--- Text ---
Friday, December 6, 2019

album review: '2020' by richard dawson

Yeah, this one has been long in coming.

Okay, some context: I first became aware of Richard Dawson in 2017 for his album Peasant, which got the sort of critical acclaim that prompted me to take a look at his back catalog - hell, at some point I'm fairly certain he was added to my schedule and I just ran out of time to cover him, because 2017 was like that. But I checked out his early albums and... well, I've always been a little uncomfortable with the term 'outsider artist', but especially on those early projects full of half-formed, ramshackle folk music with oblique lyrics and awkward singing, it did feel appropriate. And it wasn't my thing - not helped by the fact that his songs and albums ran long - but I got the impression that if things tightened up I could get into it. And going back to Peasant now, it has the feel of pastoral folk music from the middle ages run through warped contortions both in the writing and composition, taking the odd romanticism to which some treat that particular era of history and making it as realistically grotesque as possible across its fables. Which... okay, I appreciate deconstruction and satire and even this era of history, but I struggled to see what deeper point he was trying to make about that era, and despite slightly more conventional structures, I wasn't really loving the music enough to go for the deep dive.

So when his newest album 2020 was proclaimed his most accessible project to date and one moving its satire to the modern age to a lot of critical acclaim... look, I've seen a ton of people love this album and I do like some folk weirdness, so what did we get on 2020?

So this is exactly the the sort of album that I'm not at all surprised that we got from Richard Dawson, because it basically bumps up his deconstructive social commentary to the modern era for the shuddering, synth-accented, quaking folk music that's unmistakably British in its reference points but just as potent and relevant worldwide. It's literate, it's textured, it's fiercely political... and even though I'd argue in broad strokes I agree with the majority of its arc, it's not an album that I found myself wanting to revisit. In a way I'm reminded of albums like Pure Comedy by Father John Misty, or the longer and less tolerable work from Mark Kozelek: smart writing that's making a poignant point, but even if I'd argue this is easily Richard Dawson's most accessible and approachable project to date, there's something about the framing and execution that just hits me in an odd way that I'm not sure I like.
---
### What you will do
Update everything in the review from "So when his" down to "get on 2020?" by putting "record" in place of "project", and write out the revised passage. The material after this review plays no part in the work.
--- Data segment ---
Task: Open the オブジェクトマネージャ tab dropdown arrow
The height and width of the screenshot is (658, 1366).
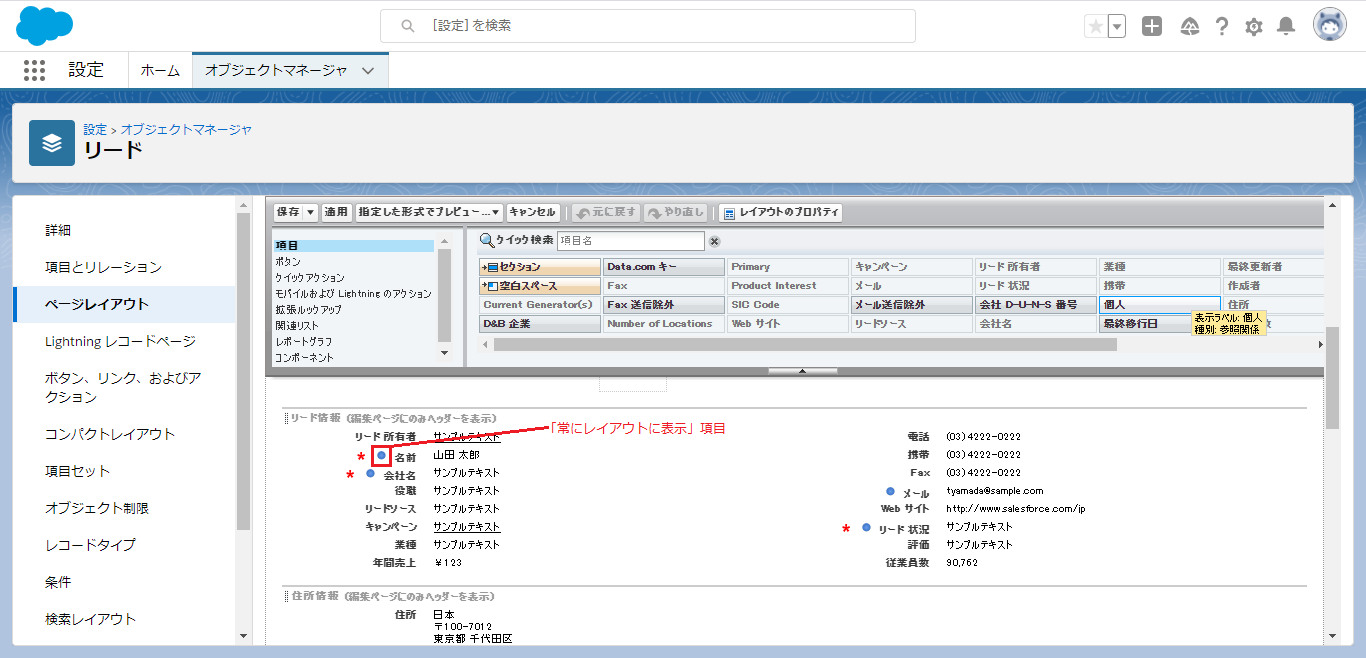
---
### Task solution
So when his newest album 2020 was proclaimed his most accessible record to date and one moving its satire to the modern age to a lot of critical acclaim... look, I've seen a ton of people love this album and I do like some folk weirdness, so what did we get on 2020?